Harry Redknapp has identified Portsmouth's full-backs Glen Johnson and the on-loan Algerian international Nadir Belhadj as his January transfer targets, as well as the midfielder Lassana Diarra, after his former club's financial plight was made clear to him last week.
It is understood that Redknapp's mind was made up when he was told by the club's hierarchy that the £5m compensation paid for him to become manager of Tottenham Hotspur would "come in useful" at struggling Portsmouth.
The eagerness with which Portsmouth and their chief executive, Peter Storrie, told Redknapp that they had accepted the £5m deal with Spurs demonstrated to him their readiness to accept bids for their players during the next transfer window. Redknapp is keen to sign Johnson (below) and Belhadj, who has been extremely impressive since his loan move from Lens in September. Even Redknapp was said to have been shocked at the speed with which Portsmouth accepted the offer from Spurs.
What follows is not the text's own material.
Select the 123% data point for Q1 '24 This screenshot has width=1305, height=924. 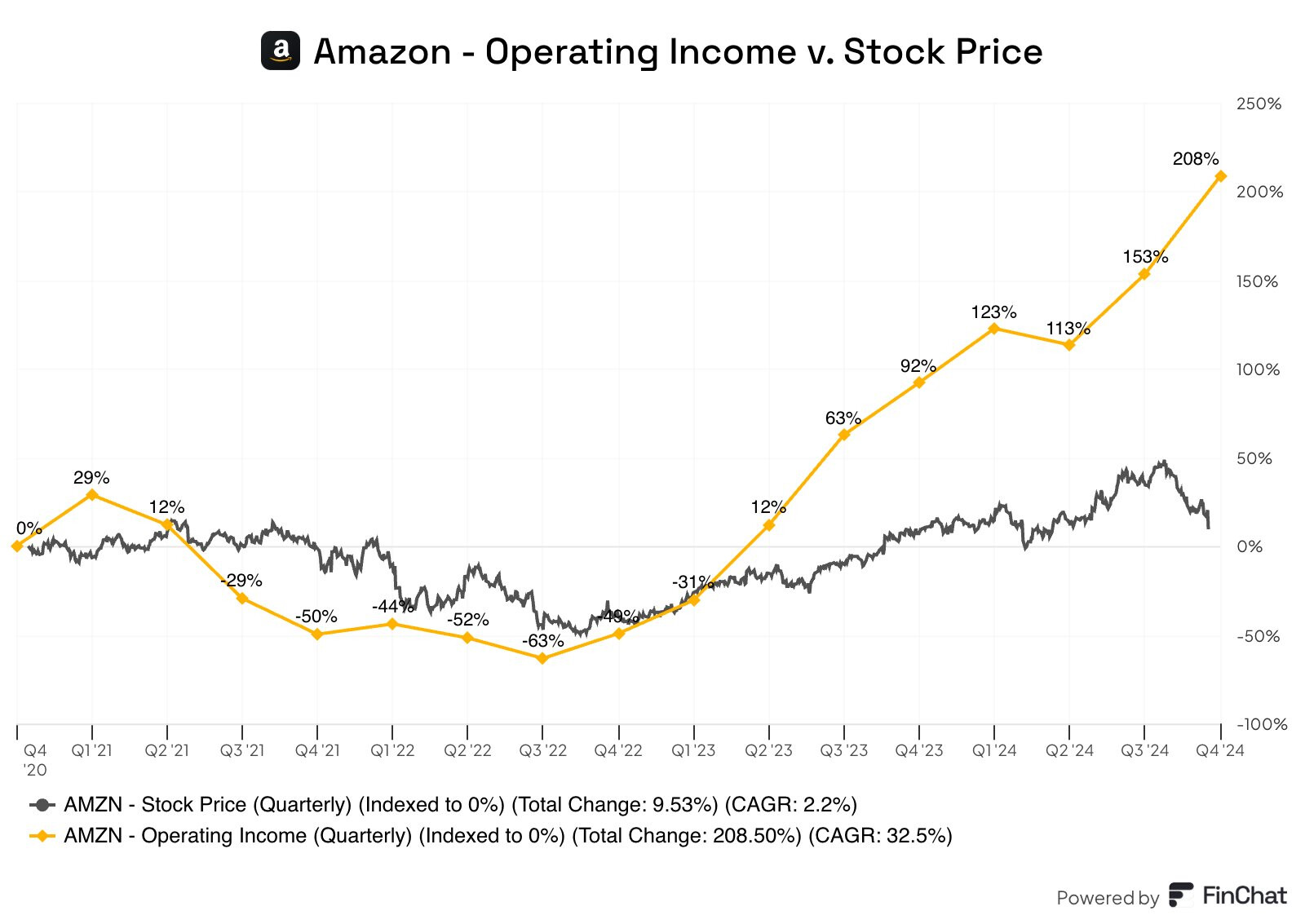point(994,329)
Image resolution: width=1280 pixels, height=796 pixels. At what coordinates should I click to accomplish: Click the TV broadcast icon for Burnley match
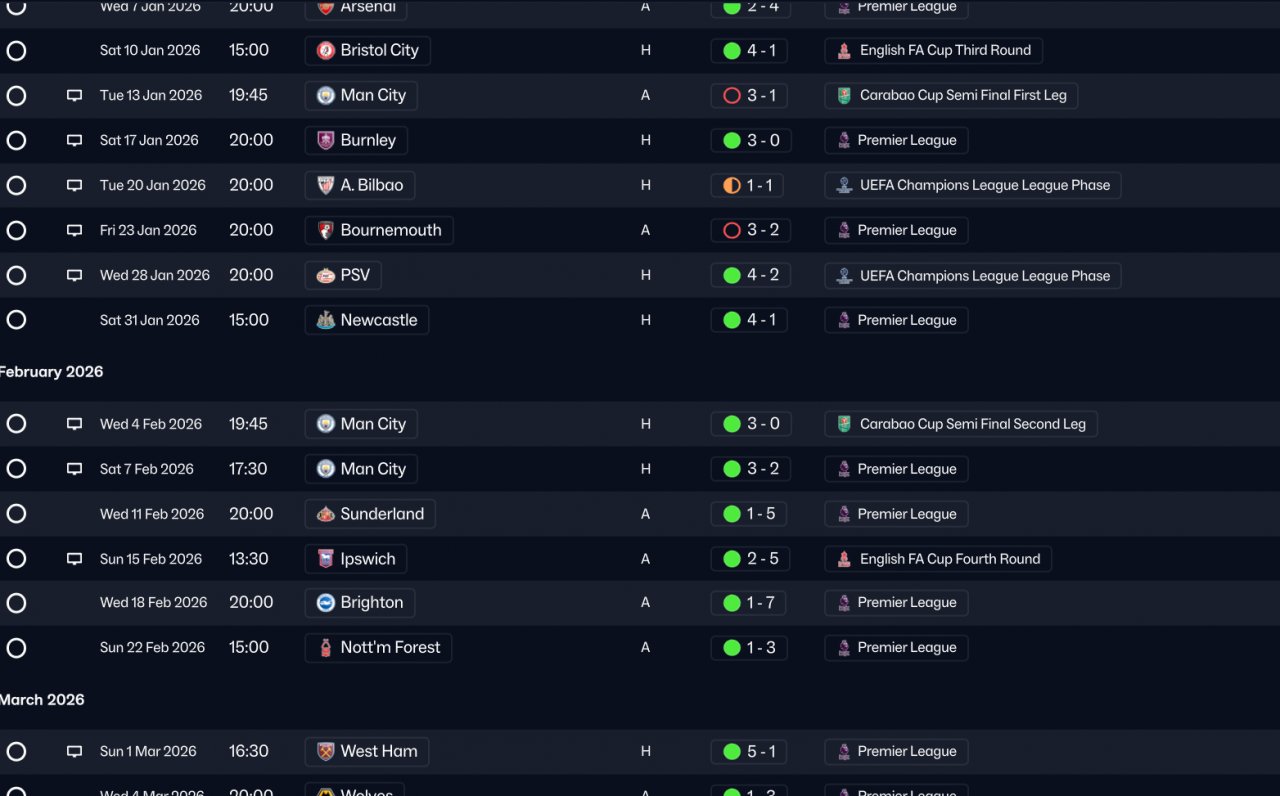pyautogui.click(x=74, y=141)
With Portsmouth's debt of around £30m modest by Premier League standards, they are, however, in a position to invest less as their owner, Sacha Gaydamak, searches for a potential buyer. Storrie has denied that the club will have to sell players in January to stay afloat. However, Redknapp is confident of acquiring the players he needs from Portsmouth. Assistants Tony Adams and Joe Jordan, as well as Sam Allardyce, are both potential candidates to succeed Redknapp, but Portsmouth are considering their options before making an appointment.
Redknapp would also like to bring Portsmouth's highly rated chief scout Ian Broomfield to Spurs to rebuild the scouting network that was changed radically this summer by the now former director of football Damien Comolli. Redknapp will meet with Tim Sherwood again today to try to persuade the former Spurs midfielder to give up his pundit's role at Setanta Sports and join his back-room team along with assistant Kevin Bond. The goalkeeping coach Hans Leitert, the one survivor from the Juande Ramos regime, is also expected to be moved on in time.
Tottenham also made enquiries about Fabio Capello's right-hand man Franco Baldini, who plays an integral role with the England team as a fixer and communicator with the players. Baldini, formerly a director of football at Roma and Real Madrid, had also been a target for West Ham in the past. He turned down Spurs' interest. Poaching a key member of the England set-up would have caused great disquiet at the Football Association.
Speaking to the Spurs players for the first time on Saturday, Redknapp said that he had full confidence in them and believed that they could get out of their relegation battle. The Spurs captain, Ledley King, said that Redknapp's presence had been felt immediately by the players. "It feels good after our first win but we still realise that there's a long way to go," King said. "He has given us a new confidence, he said there were some brilliant players in the team and he said he believes we can get out of this and it looked as if there had been a weight lifted off the players' shoulders. We played with a belief, with a freedom and it was more like the old Tottenham."
The decision to sack Ramos was taken by Daniel Levy relatively late in the week after he had returned from a business trip to America on Thursday. Up until then the Spurs chairman had been prepared to leave Ramos in charge for the game against Bolton, but conversations with senior figures within the squad convinced him that he had to act quickly.
"It's difficult to put a finger on what was going wrong and sometimes when things are not going right it forces a change," King said. "The chairman felt it was the right time to make a change. Harry's a top manager and I've admired him for a long time and I think it's a good appointment. I was sad to see it not work out with Juande, because he led us to our first trophy in a long time and he did it in such a short space of time.
"It was magnificent to be part of that but our form – and we accept it as players – has not been good enough in the league. That's why it's happened. I think we do have a point to prove with the manager. The players have to start again and everyone has to perform and that's when you get the best out of players when they are under pressure to perform, and if their performances are not good enough then they won't be playing the next game. That can be a good thing."
The issue of King's availability is one of the first major questions to face Redknapp, whose team play Arsenal tomorrow. The condition of the 27-year-old's fitness has long prevented him from playing any more than half or one in three of Spurs' games. With Ramos controversially preferring to use him in cup competitions, Redknapp now has to decide whether to keep parachuting King into the team or settle for a more consistent pairing of Jonathan Woodgate and Vedran Corluka or Michael Dawson.
King, who played against Udinese in the Uefa Cup last Thursday and Bolton on Sunday, his first consecutive games of the season, said: "I can see the question. It's an important position in the team, centre -half, and it's nice to have consistency in there. We'll see what happens. I'm trying to find out my situation and we'll see what happens. It's not surprised me that I could play consecutive games back to back.
"I thought I could do it earlier in the season and stop people talking about it so much. We'll take it to the game against Arsenal and see what happens. I'm not about to try and play every game, I'll build up to it and see what happens now."